Supplied entries
⁂
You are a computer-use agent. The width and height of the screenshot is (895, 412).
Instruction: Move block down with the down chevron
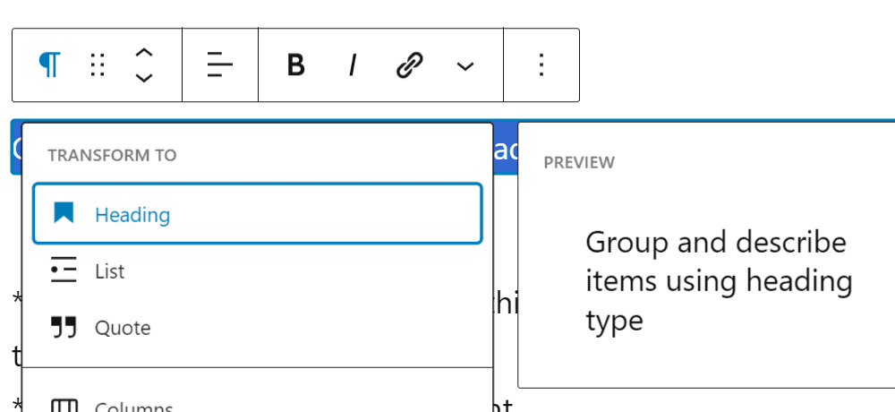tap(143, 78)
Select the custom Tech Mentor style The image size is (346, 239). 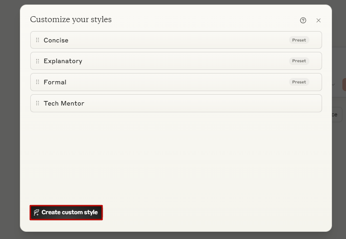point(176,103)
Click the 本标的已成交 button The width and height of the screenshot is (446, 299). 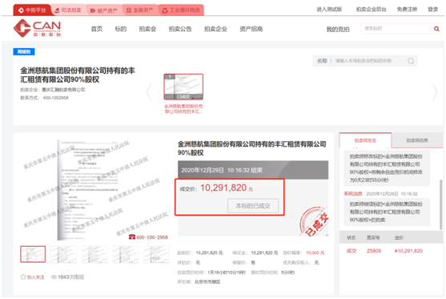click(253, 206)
⁂
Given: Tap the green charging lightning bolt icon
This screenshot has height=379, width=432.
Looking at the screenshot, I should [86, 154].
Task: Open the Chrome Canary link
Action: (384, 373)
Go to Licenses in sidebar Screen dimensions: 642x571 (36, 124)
⁂
Retype exactly the lines above, from the one with "This screenshot has height=379, width=432." through the one with "Go to Licenses", inclusive.

This screenshot has height=379, width=432.
Looking at the screenshot, I should [86, 154].
Task: Open the Chrome Canary link
Action: (384, 373)
Go to Licenses in sidebar Screen dimensions: 642x571 (36, 124)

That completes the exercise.